Vous verrez aisément la faillite de ce système ancien et dépassé. Il y a du papier PARTOUT. Par papier, on veut dire à la fois le papier de récupération, qui est la matière première utilisée par les artisans du village, mais aussi les produits finis : longs rouleaux de papiers kraft qui obstruent les rues du site industriel, des montagnes de papiers toilettes devant les magasins… dans le premier cas, le papier de récupération, nous vous laisserons le loisir de mesurer l’ampleur de son occupation spatiale et la variété de cette matière, que nous, en Occident, nous valorisons pour apposer le label onéreux de « papier recyclé » sur la multitude d’articles « verts ».
Nous vous proposons, cependant, un parcours plus traditionnel pour rencontrer les derniers des Mohicans qui s’acharnent contre vents et marées à continuer leur art, aux bénéfices modestes : les fabricants de giấy dó (à mauvais escient appelé papier de riz). Au printemps 2008, il restait quatre ateliers actifs à Dýõng Ổ et une dizaine à Châm Khê. Nous vous ferons entrer par la partie la moins industrialisée du village (quoique les abords de la voie ferrée, plus récemment aménagés, donnent une image contraire) et vous laisserons, à la fin du parcours, le soin de juger l’évolution de l’activité dans ces villages en vous faisant terminer par le site industriel, localisé au nord-est.
Dès que vous franchissez la voie ferrée, un petit miếu marque la limite du village. Prenez la rue principale récemment bâtie : le cœur du village ancien se trouve plus en avant, en direction de la rivière Ngũ Huyện Khê. Avant d’arriver au marché, vous verrez sur votre gauche une entreprise spécialisée dans le tri des chutes de papier provenant de la papeterie de Bãi Bằng. Ce papier de qualité provient des cahiers fabriqués avec de la pulpe de cellulose. Une armée de petites mains, enfouies dans ces montagnes neigeuses de bandelettes de papier, trient cette matière de qualité, enlèvent les bouts de scotch, les agrafes, les parties colorées des couvertures. L’activité du triage occupe une main-d’œuvre féminine et nombreuse, peu formée (femmes âgées, enfants,…), les hommes étant plutôt aux manettes des machines et des activités industrielles. Une entreprise d’une quinzaine de personne peut trier jusqu’à cinq tonnes de papier par semaine.
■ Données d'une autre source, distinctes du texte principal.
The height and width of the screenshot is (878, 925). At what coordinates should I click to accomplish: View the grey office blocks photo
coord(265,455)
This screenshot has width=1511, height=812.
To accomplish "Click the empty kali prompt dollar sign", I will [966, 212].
La rue principale du village est bordée de maisons neuves, dont les cours sont envahies de papier. Ce n’est que lorsque vous entrerez dans le dédale de petites rues du cœur ancien, que vous pourrez voir des petites maisons aux cours fleuries qui font le charme des villages du delta.
Arrivés au marché, tournez à gauche. Un petit temple, điếm, sert de lieu de culte pour les habitants de ce xóm. Dans l’entrebâillement des portes, on voit de-ci, de-là, des personnes âgées en train de trier des tas de bandelettes de papier. Malgré la mécanisation, l’activité s’infiltre dans tous les coins du cœur villageois et dans l’intimité des résidences en grande partie désertées depuis que la production mécanisée a dû s’installer dans les sites industriels de la commune ou aux abords de la rivière.
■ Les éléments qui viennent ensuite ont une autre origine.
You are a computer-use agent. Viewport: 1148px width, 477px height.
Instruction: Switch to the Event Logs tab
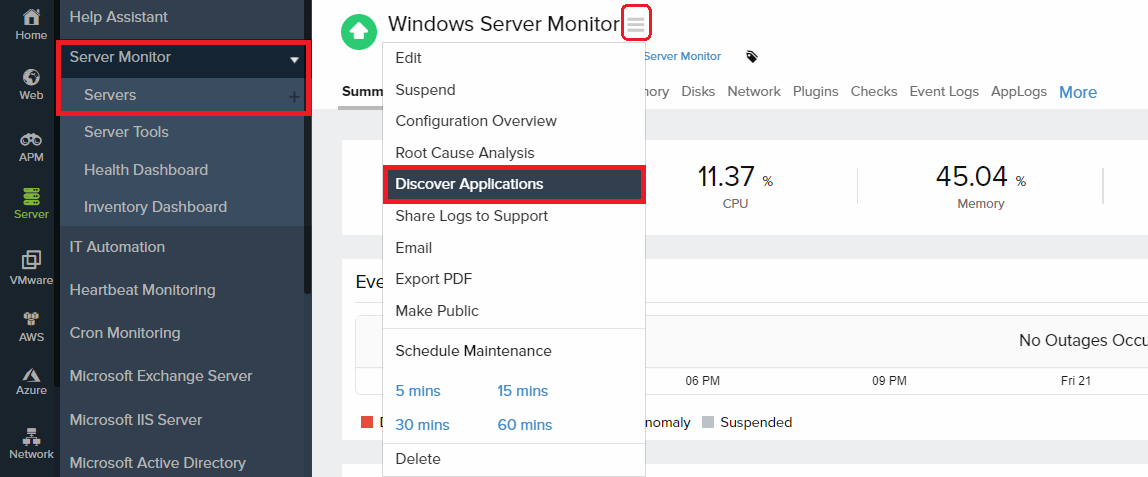click(x=943, y=91)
Dans la première ruelle à droite se trouve la maison de M. Phạm Văn Tâm, dont la femme est une des quatre productrices de papier dó. Vous pouvez demander de visiter son atelier et d’acheter quelques feuilles de papier. Chaque atelier assure le processus de production en entier, donc il est souvent possible d’assister à tous les stades de la fabrication. Dans la cour, dans les bacs, les écorces de dó trempent, sur les cotés des femmes nettoient les bandes d’écorce, on peut voir les presses, les égouttoirs, les mortiers et autres instruments du papetier. Le lever à la forme est vraiment l’étape la plus impressionnante. Dans son salon, envahi par les tas de feuilles de différentes tailles, la femme de M. Phạm Văn Tâm détache les feuilles séchées et vérifie la qualité. Elle produit cent kilos de papier par mois, de qualités variées, soit environ 20 000 feuilles. Elle exécute les commandes des clients, pour la plupart fidèles. Les niveaux de qualité dépendent de la part de la pulpe dans le mélange, de la qualité de l’écorce et de la finesse du papier : le giấy dýõng est moins fin que le giấy dó. Dans certains cas, on mélange du papier de récupération à la pulpe d’écorce.
Pour aller dans l’atelier de M. Ngô Vãn Hiến, retournez sur vos pas. Au bout de la ruelle, tournez à droite (à gauche se trouve le marché) et avancez de quelques mètres. Sur la droite, se trouve son atelier. Lors de notre passage, sa femme, Mme Týõi, exécutait le lever à la forme de la pulpe de dó à l’aide du khuôn, dans un bassin. Elle passe la forme sur laquelle se trouve un tamis en fines lamelles de bambou (mành) dans le bassin d’eau (tàu xeo) mélangée à la pulpe et elle détache la feuille pour la poser sur un tas de feuilles, puis recommence inlassablement 800 fois par jour. De temps en temps, elle remue énergiquement l’eau dans le bassin avec un bâton pour bien mélanger la pulpe et obtenir un liquide homogène. Ce métier traditionnel et manuel, épuisant, parce qu’il faut rester tout le temps debout, les mains dans l’eau, est l’activité des femmes de ce village depuis des générations.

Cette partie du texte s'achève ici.